Please state what the problem is and what OS are you using/can use, and I am sure that a solution can be found.

If I were you, I would check first thing these two Forums:
http://www.boot-land...hp?showforum=12
http://www.boot-land...hp?showforum=58
(take your time bwrowsing them, there are already a number of solutions/methods that may be of use in your case)
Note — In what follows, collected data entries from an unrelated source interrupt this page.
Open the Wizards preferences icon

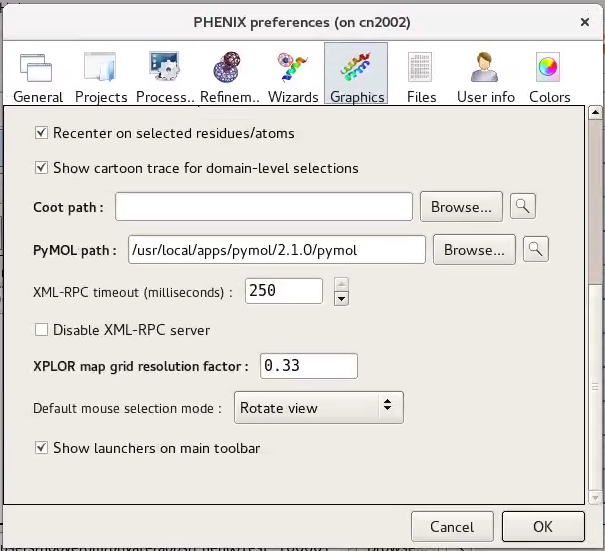click(x=293, y=74)
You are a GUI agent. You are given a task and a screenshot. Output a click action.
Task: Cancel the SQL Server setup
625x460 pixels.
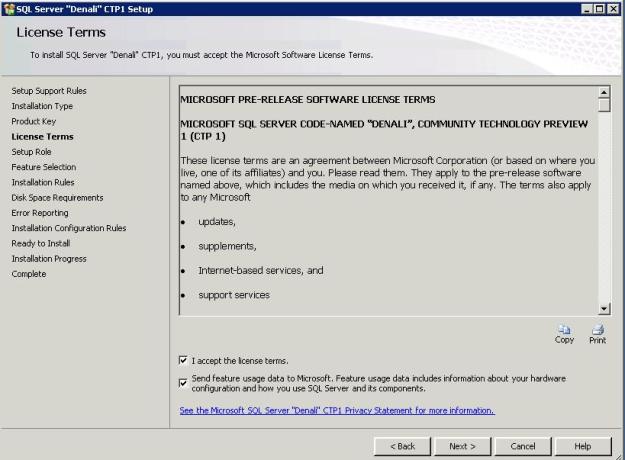pos(523,444)
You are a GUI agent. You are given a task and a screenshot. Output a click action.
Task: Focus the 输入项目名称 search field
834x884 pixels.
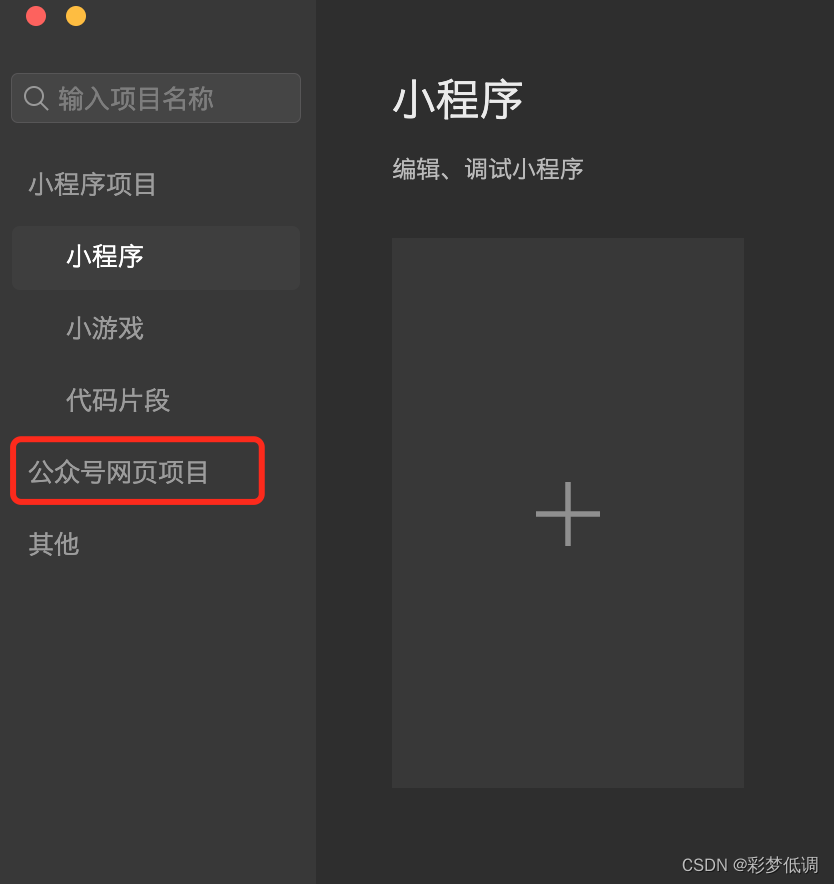[156, 98]
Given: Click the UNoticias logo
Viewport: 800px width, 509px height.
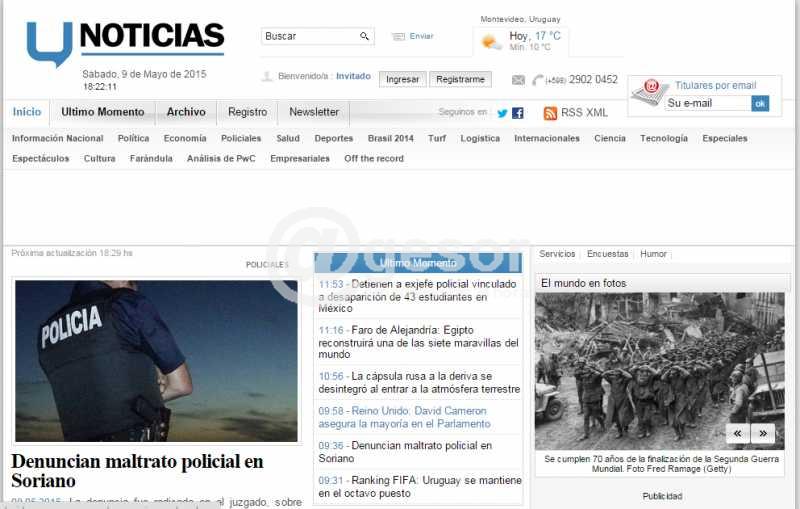Looking at the screenshot, I should tap(125, 42).
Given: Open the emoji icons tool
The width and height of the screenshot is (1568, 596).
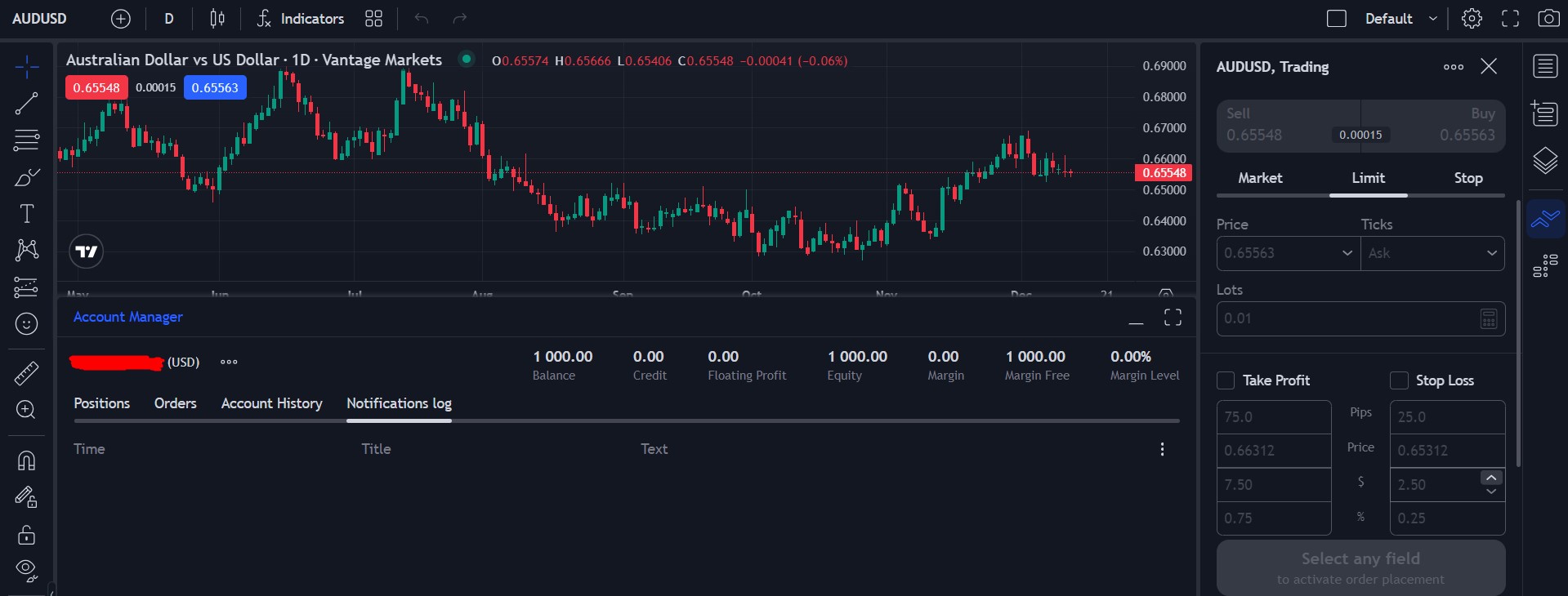Looking at the screenshot, I should (26, 324).
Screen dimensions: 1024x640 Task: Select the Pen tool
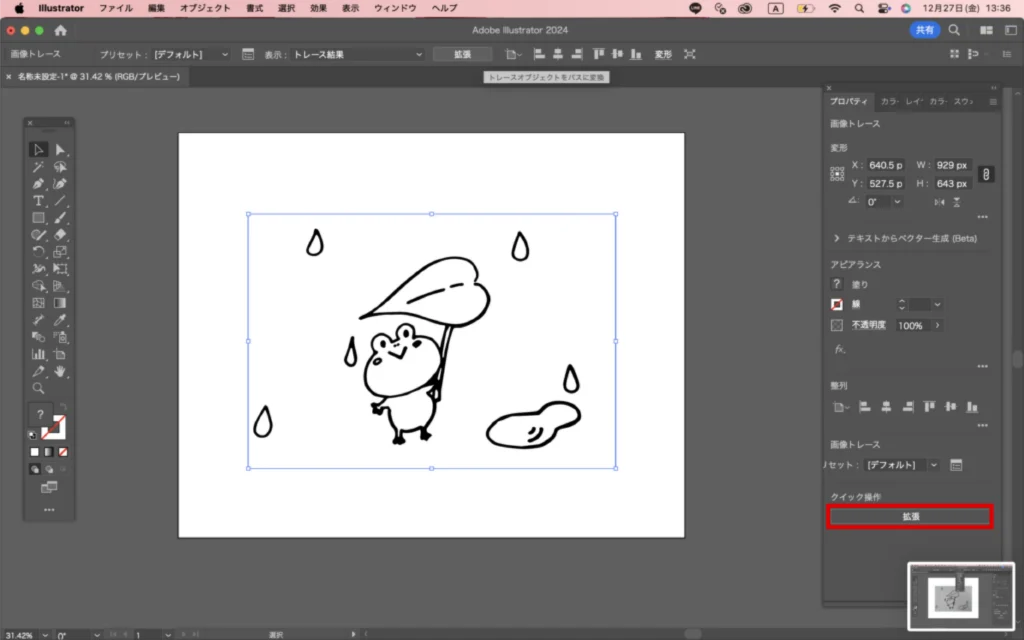(x=39, y=184)
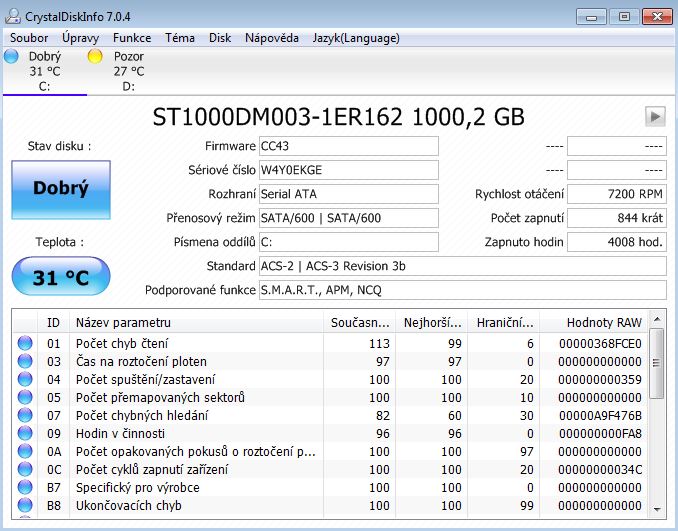Click status orb for attribute 01 read errors
This screenshot has width=678, height=531.
coord(25,344)
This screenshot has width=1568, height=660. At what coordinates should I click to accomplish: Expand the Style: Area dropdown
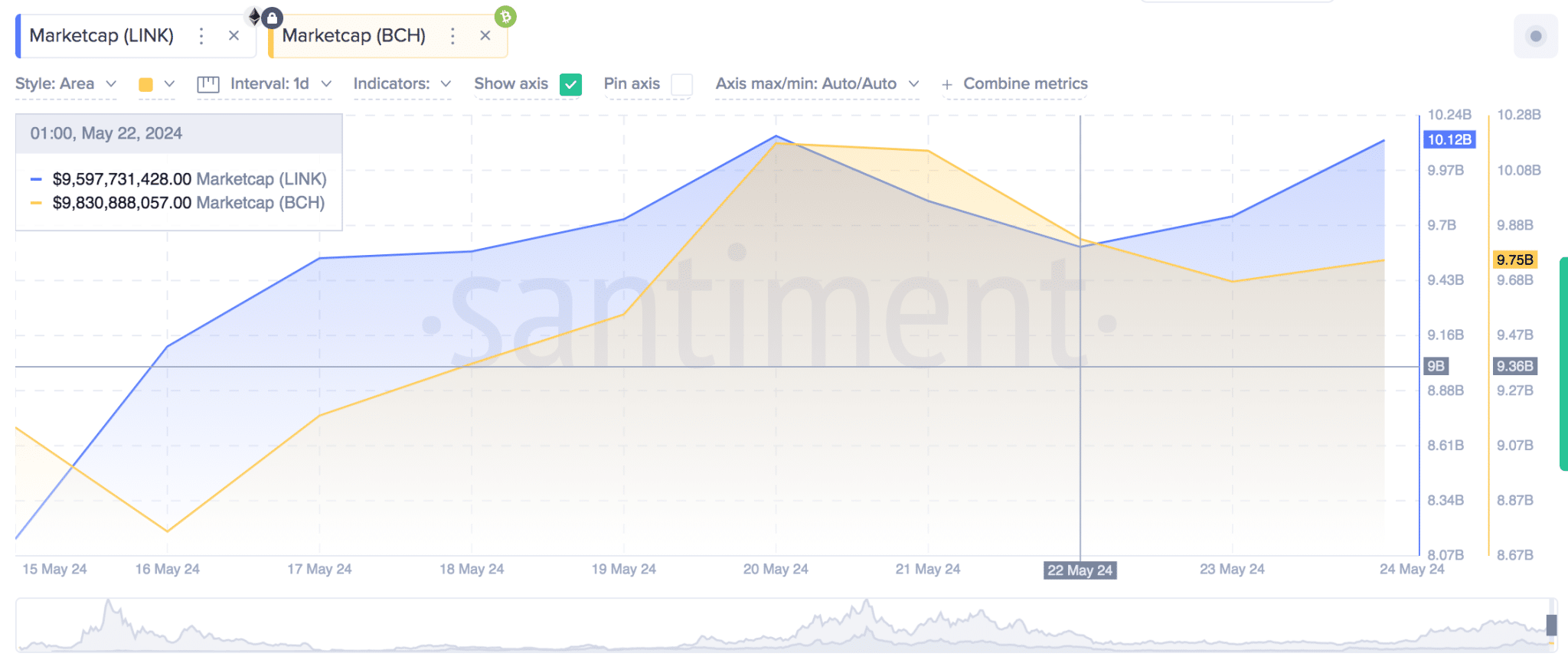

You DO NOT need a big image to test if it boots (first part of booting - REAL MODE - which is where now you are stuck).
DO things in steps.
All you need is an image containing:
  • NTLDR
  • NTDETECT.COM
  • BOOT.INI with at least two entries


If you get to see the two entries in boot.ini THEN you will have a valid procedure to create the image.

THEN try a simple thing, like RC (Recovery Console):
http://www.boot-land...showtopic=11084
http://www.boot-land...showtopic=11393

ONCE you have success in the above, tackle the "full XP problem".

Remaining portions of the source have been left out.